Thursday, 30 April 2015

April 30, St. Catherine of Siena, Virgin (and Doctor)

St. Catherine of Siena, Virgin (and Doctor)

"The Holy Order of Preachers which yesterday offered a red rose to Jesus risen again, offers Him to-day a lily of dazzling whiteness."

St. Catherine of Siena (1347-1380) was the last but one of twenty-four children. In her childhood she chose Jesus for her Spouse (Epistle), subjecting her delicate body to frightful mortifications, her only support during her prolonged fasts was Holy Communion (Postcommunion).

She received from the crucified Lord the stigmata and inspired knowledge concerning the most profound mysteries of religion. It was by her persuasion that Gregory XI left Avignon to return to Rome.

When, like Christ, she had reached her 33rd year, she entered heaven with her divine Spouse to take part in the nuptial banquet (Gospel) in the holy joys of the eternal Passover (Introit, Alleluia).

"Let us offer to God on this day the sacred Host embalmed with the virginal perfume of blessed Catherine" (Secret), so that He may grant us in return life eternal (Postcommunion).

[St. Catherine of Siena was named Doctor of the Church in 1970 by Paul VI, along with St Teresa of Avila. They are both referred to in hagiography and prayer as "seraphic virgin."]
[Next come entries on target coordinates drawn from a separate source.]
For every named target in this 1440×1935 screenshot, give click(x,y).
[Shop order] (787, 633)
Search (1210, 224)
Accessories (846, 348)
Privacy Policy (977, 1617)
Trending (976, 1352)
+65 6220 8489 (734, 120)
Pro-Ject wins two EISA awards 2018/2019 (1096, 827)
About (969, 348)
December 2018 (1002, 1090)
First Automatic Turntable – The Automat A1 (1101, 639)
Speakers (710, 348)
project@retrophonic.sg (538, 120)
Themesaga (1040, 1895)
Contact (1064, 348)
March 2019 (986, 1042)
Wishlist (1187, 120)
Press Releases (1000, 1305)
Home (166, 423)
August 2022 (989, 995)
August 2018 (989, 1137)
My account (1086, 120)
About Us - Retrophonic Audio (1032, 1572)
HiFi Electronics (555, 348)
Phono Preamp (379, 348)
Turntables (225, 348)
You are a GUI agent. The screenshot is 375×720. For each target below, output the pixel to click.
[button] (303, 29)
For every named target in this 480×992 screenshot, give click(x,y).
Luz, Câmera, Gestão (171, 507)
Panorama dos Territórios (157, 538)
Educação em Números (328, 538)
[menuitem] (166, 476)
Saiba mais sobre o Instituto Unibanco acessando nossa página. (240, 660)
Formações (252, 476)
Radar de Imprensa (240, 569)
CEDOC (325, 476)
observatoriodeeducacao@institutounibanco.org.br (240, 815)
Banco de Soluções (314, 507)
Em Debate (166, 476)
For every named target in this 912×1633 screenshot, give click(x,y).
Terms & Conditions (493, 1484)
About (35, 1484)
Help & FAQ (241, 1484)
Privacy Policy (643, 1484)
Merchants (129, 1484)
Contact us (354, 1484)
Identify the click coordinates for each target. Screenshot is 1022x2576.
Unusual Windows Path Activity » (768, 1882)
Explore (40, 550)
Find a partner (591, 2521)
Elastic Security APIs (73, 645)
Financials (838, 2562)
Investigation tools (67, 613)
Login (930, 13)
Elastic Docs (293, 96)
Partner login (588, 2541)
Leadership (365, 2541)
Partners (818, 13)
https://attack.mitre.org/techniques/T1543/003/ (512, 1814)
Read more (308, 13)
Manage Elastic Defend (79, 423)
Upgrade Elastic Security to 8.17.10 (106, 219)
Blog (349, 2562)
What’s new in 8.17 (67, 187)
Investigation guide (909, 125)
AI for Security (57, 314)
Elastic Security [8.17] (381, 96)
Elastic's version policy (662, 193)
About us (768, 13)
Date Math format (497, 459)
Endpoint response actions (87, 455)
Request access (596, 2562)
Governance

Dilexisti justitiam, et odisti iniquitatem: properea unxit te Deus, Deus tuus, oleo laetitiae prae consortibus tuis. * Eructavit cor meum verbum bonum: dico ego opera mea Regi.
Thou hast loved justice and hated iniquity: therefore God, thy God, hath anointed thee with the oil of gladness above thy fellows. * My heart hath uttered a good word: I speak my works to the King.
(Psalm 44:8,2 from the Introit of Mass)
Da, quaesumus, omnipotens Deus: ut, qui beatae Catharinae Virginis tuae natalitia colimus; et annua solemnitate laetemur, et tantae virtutis proficiamus exemplo.
Grant, we beseech Thee, O almighty God, that commemorating the heavenly birthday of blessed Catherine, Thy virgin, we may both rejoice on her yearly festival and benefit by the example of so great a virtue.